Kan’s record as the PM was dismal. He mishandled the 2011 earthquake/nuclear plant incident. He did not do any good to the economy or foreign affairs. The approval rating for his administration plunged to as low as 15%.


Despite all these, McNeill’s article for Kan’s resignation was sympathetic and even poetic (see the first paragraph of the article). The headline read “'Least bad' Japanese leader Naoto Kan throws in the towel”. He quoted two academics who both desperately tried to save Kan’s butt. No opposite view was offered.


On the other hand, in his latest article, McNeill tried painstakingly to make sure the reader would perceive Abe as a hawkish right-winger/revisionist, played down what Abe achieved and hoped Abe would be remembered as a caretaker (well, McNeill’s wording is “History may well record him as a political caretaker”).


Of course, Abe did not play a perfect game and his record is mixed. However, compared to Kan, he fared much better. In terms of the economy, Nikkei went up from 8,500 to 24,000, the unemployment rate came down from 4.3% to 2.4%, and the jobs-to-applicants ratio rose from 0.8 to 1.6. (The figures are all 2012 vs. 2019). The suicide dropped from 27,858 to 20,169 as well.

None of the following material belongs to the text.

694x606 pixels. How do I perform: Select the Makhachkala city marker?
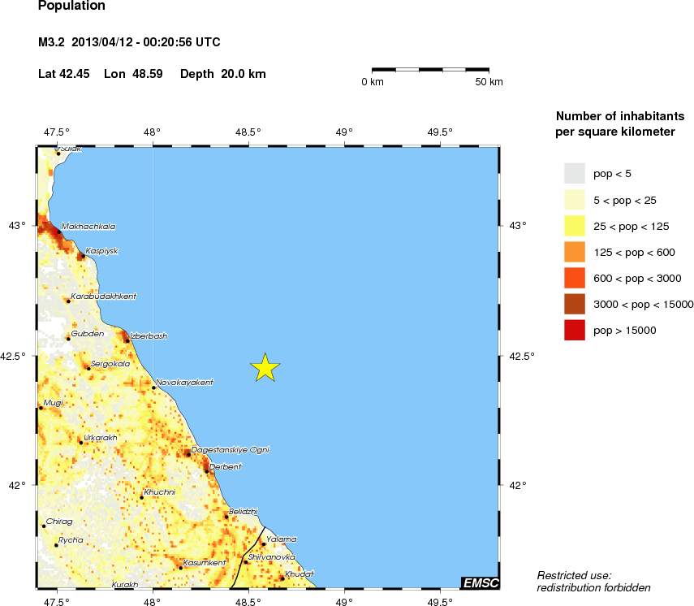pyautogui.click(x=59, y=232)
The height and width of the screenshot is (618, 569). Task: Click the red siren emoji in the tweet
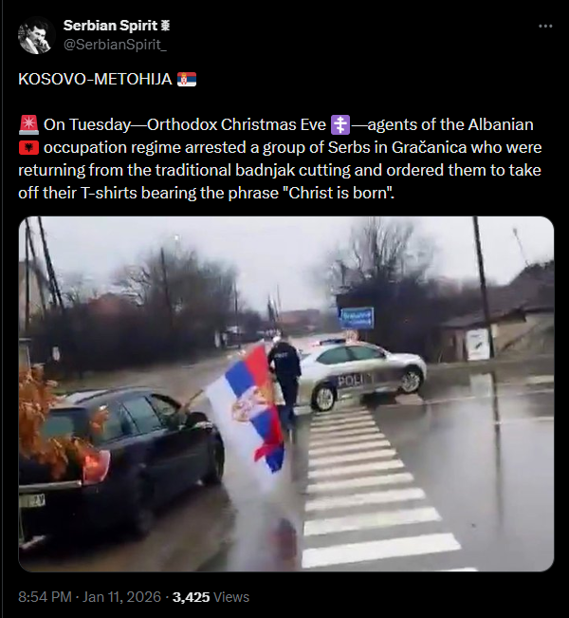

As for the international relationship, he enhanced existing alliances and developed new partnerships. The number of Covid-19 deaths is relatively low.


According to the Kyodo poll conducted on 29/30 August after the announcement of his resignation, the approval rating for the Abe administration soared by 20.9% from a week ago to 56.9%. On hearing the announcement, Nikkei collapsed by nearly 600 points to 22,735 and ended the day at 22,882.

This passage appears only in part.